Transrectal ultrasound is the preferred technique for detecting carcinoma of the prostate (Figure 11-11). The normal prostate has a generally homogeneous appearance with a moderate echo pattern. Early studies indicated that prostatic carcinoma appeared as hyperechoic areas. However, with the development of newer and higher-frequency transducers, many carcinomas appear as areas of low echogenicity within the prostate. Up to 40% of carcinomas are isoechoic with normal prostate tissue and thus cannot be visualized on ultrasound. The latest studies have concluded that the wide range of sonographic patterns in carcinoma indicates that ultrasound cannot reliably differentiate prostatic malignancy from benign disease.

Figure 11-11 Cancer of the prostate. Transrectal ultrasound image demonstrates a hypoechoic mass (between cursors) with the capsule still intact.

Staging

Radiographic Appearance

MRI can superbly delineate the prostate, seminal vesicles, and surrounding organs to provide accurate staging of pelvic neoplasms. When the spin-echo technique is used, the central and peripheral zones of the prostate are well demonstrated and distinctly separate from the surrounding levator ani muscles. In the sagittal plane, the relation of the prostate to the bladder, rectum, and seminal vesicles is clearly shown. Prostatic carcinoma is best demonstrated on long TR images, where it appears as disruption of the normally uniform high signal intensity of the peripheral zone of the prostate (Figure 11-12). T2-weighted images demonstrate low intensity that is surrounded by the hyperintense signal of the normal tissue. The new technique of MR lymphography aids in visualizing nonenlarged pelvic lymph nodes. However, there is much controversy over whether MRI is reliable for detection and diagnosis of prostate cancer, and therefore a precise diagnosis requires a biopsy and histologic examination. Research findings state that the demonstration of a normal-appearing prostate gland on MRI does not exclude the presence of a neoplasm. In addition, inhomogeneity of the gland is a common nonspecific finding that can also be seen in patients with adenoma or prostatitis.
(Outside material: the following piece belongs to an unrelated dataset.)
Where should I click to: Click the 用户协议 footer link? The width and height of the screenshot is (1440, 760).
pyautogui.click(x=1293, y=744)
Figure 11-12 Carcinoma of the prostate. Axial MR image through the pelvis demonstrates an abnormal area of increased signal intensity (black arrow) within the prostate gland (P). A Foley catheter is in place (straight white arrow), and the rectum (R) contains air and feces. Note the decreased size of the pelvic musculature on the right (curved white arrows) in this patient, who has an above-knee amputation.

Carcinoma of the prostate may spread by direct extension or by way of the lymphatics or the bloodstream. Spread of carcinoma of the prostate to the rectum can produce a large, smooth, concave pressure defect; a fungating ulcerated mass simulating primary rectal carcinoma; or a long, asymmetrical annular stricture. Both ultrasound and CT, especially the arterial phase of multislice CT, aid in defining extension of tumor into the bladder and seminal vesicles and in detecting metastases in enlarged lymph nodes (Figure 11-13).
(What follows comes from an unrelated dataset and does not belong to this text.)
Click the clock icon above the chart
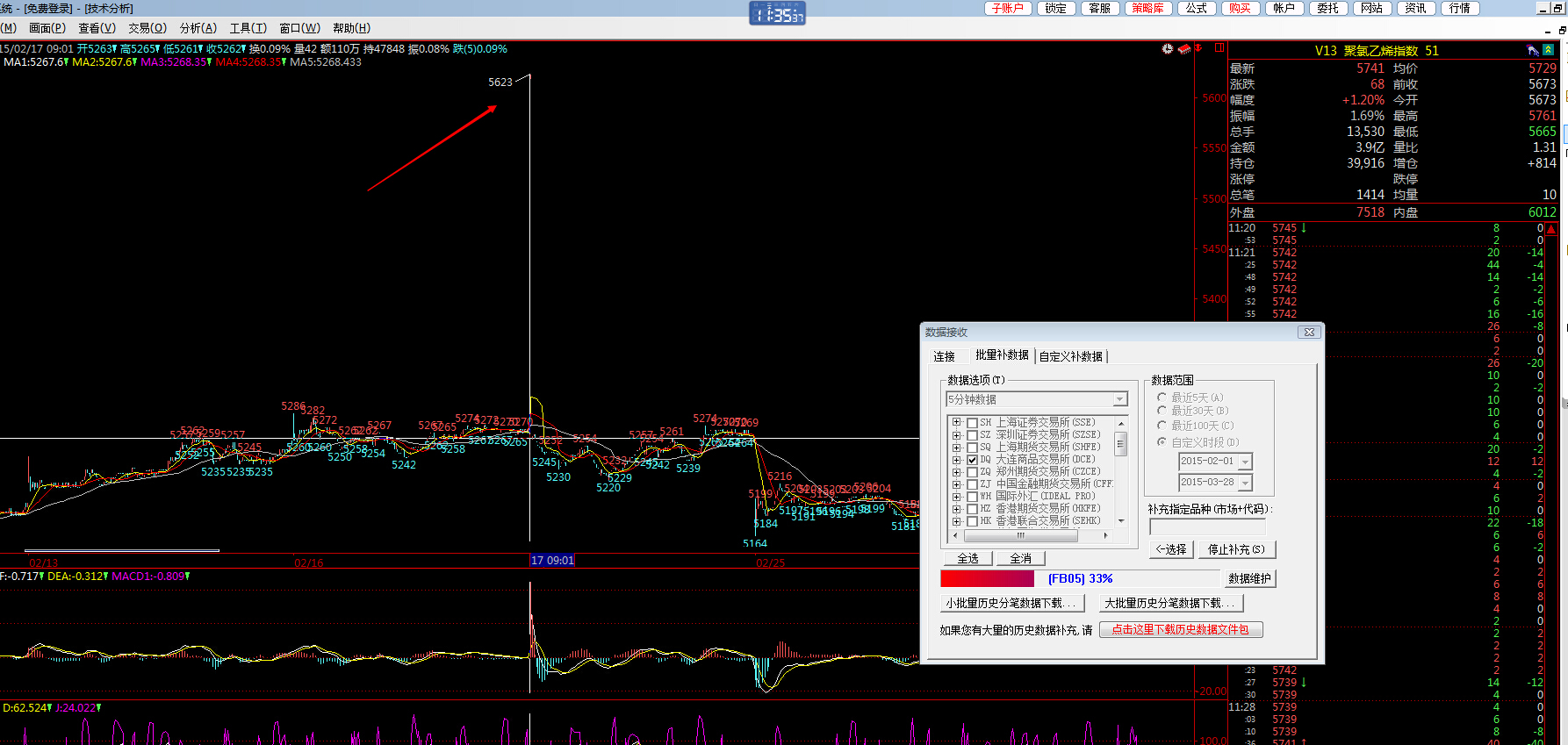The width and height of the screenshot is (1568, 745). click(x=1167, y=49)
Figure 11-13 Metastatic carcinoma of the prostate gland. A, CT scan shows prostatic carcinoma (p) invading the wall of the bladder (arrow) and the seminal vesicles (v). B, CT scan on another patient shows prostatic carcinoma involving the bladder (black arrows) and seminal vesicles. The normally sharp angle between the seminal vesicles and the prostate is lost (white arrow).
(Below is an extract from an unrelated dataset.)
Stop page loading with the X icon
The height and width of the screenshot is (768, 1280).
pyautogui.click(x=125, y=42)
The most common hematogenous metastases are to bone. They involve primarily the pelvis, thoracolumbar spine, femurs, and ribs. These lesions are most commonly osteoblastic and appear as multiple rounded foci of sclerotic density (Figure 11-14) or occasionally as diffuse sclerosis involving an entire bone (“ivory vertebra”). Patients with bony metastases usually have strikingly elevated serum acid phosphatase values. Because significant bone destruction or bone reaction must occur before a lesion can be detected on plain radiographs, the radionuclide bone scan is the best screening technique for detection of asymptomatic skeletal metastases in patients with carcinoma of the prostate. However, because the radionuclide scan is very sensitive but not specific and may show increased uptake in multiple disorders of the bone, conventional radiography of the affected site should be performed when the scan is abnormal.